The key function is `determine_expected_partition` which would need to be constructed to match exactly the behavior of whichever librdkafka partitioning strategy you're currently using. This would involve making a Kafka Metadata request to determine the number of partitions in a topic (and caching that result for some period of time), and then hashing / partitioning the record keys using the same algorithm that librdkafka is configured to use.

## Java Client

### Got error produce response with correlation id XXXX on topic-partition YYYY, retrying. Error: Kafka Storage Error.

In some instances you may observe your producer clients log error messages like the following:

{% code overflow="wrap" %}

```log
[Producer clientId=warpstream_az=us-east-1a] Got error produce response with correlation id 46572 on topic-partition test-topic-0000000-K6WhR0c-0, retrying (2147483646 attempts left). Error: KAFKA_STORAGE_ERROR
```

{% endcode %}

The producer error logs may not correlate with any error logs in the Agents.

This is normal and is caused by the interaction between the idempotent producer feature and WarpStream's load balancing system. The error logs are harmless and can be safely ignored as WarpStream returns a retriable error in this case and the Java client will automatically produce the records again with no data loss.

That said, if this is happening a lot, it may lead to increased producer latency. There are two ways to resolve the issue besides just ignoring the error logs:

1. Disable idempotent producer by setting `enable.idempotence=false` on your producer client.
2. Change the partitioning strategy on the WarpStream Agents from the default of `single_agent` to `consistent_random_jump` by setting the environment variable `WARPSTREAM_DEFAULT_PARTITION_ASSIGNMENT_STRATEGY=consistent_random_jump`.
   1. This approach will not eliminate the error logs entirely, but it should make them significantly more rare as WarpStream will try to keep topic-partitions assigned to the same Agents as much as possible, and will only shift them from one Agent to another when absolutely necessary for load-balancing purposes.

#### Why it happens

The idempotent producer functionality in Kafka enables a Kafka client to have up to 5 outstanding concurrent produce requests per broker while still maintaining strict total ordering.

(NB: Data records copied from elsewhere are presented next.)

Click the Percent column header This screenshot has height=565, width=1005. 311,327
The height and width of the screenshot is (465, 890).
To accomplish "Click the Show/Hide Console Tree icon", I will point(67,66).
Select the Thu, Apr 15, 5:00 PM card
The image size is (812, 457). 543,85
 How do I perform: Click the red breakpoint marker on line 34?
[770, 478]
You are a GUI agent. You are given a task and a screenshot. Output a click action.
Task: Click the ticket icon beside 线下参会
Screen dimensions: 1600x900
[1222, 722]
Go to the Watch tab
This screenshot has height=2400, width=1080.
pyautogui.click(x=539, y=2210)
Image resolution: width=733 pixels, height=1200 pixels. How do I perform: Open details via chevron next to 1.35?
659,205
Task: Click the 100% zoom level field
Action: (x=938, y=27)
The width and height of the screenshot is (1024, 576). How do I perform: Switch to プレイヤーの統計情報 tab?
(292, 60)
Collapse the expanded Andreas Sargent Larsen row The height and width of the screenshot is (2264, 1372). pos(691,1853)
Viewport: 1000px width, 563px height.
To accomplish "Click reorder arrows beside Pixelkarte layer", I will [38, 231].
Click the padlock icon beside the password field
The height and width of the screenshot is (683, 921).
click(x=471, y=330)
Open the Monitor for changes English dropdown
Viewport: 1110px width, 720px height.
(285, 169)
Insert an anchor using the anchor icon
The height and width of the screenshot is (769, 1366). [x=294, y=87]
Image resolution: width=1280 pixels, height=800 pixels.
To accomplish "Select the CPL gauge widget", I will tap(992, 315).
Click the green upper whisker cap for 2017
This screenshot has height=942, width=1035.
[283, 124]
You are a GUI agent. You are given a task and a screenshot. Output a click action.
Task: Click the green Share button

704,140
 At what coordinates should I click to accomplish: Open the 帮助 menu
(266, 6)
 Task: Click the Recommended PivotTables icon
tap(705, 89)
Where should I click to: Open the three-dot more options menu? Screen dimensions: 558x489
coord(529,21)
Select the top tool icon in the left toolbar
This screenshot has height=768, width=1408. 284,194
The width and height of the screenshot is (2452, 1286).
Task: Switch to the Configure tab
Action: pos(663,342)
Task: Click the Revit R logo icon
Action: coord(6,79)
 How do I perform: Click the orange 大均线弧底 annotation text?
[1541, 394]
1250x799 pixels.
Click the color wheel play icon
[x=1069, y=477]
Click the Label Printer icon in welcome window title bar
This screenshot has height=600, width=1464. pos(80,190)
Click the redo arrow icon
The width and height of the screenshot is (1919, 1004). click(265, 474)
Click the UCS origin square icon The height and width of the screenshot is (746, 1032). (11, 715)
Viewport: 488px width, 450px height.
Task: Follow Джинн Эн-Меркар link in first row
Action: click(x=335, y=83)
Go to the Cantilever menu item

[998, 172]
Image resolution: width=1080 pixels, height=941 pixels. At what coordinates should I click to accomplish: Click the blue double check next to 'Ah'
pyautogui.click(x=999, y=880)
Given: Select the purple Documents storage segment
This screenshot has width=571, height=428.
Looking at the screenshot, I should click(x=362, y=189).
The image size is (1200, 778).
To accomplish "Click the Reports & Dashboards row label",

Unlike Apache Kafka, any WarpStream Agent process produce requests for any topic-partition. As a result of this, WarpStream's partition assignment strategies will shift topic-partitions "ownership" (from the clients perspective) around the cluster quite often to keep the WarpStream Agents evenly balanced. This means that from the client's perspective, the leader of any individual topic-partition shifts much more frequently in WarpStream than it does in Apache Kafka, sometimes as frequently as once a minute.

When the topic-partition leader changes, the client will stop producing to one Agent and start producing to another Agent. When this happens, there is a small chance that the idempotent producer functionality in WarpStream will detect that the Agents tried to commit some of the client's batches in the wrong order because batch 2 was sent to Agent A and batch 3 was sent to Agent B, but Agent B committed a file before Agent A did. When this happens, WarpStream returns a KAFKA\_STORAGE\_ERROR (retriable error code) back to the client so that the client knows to resend batch 3 again now that batch 2 has been committed.

That's why disabling the idempotent producer functionality **or** changing WarpStream's partition assignment strategy to a more "sticky" algorithm like `consistent_random_jump` will resolve the issue.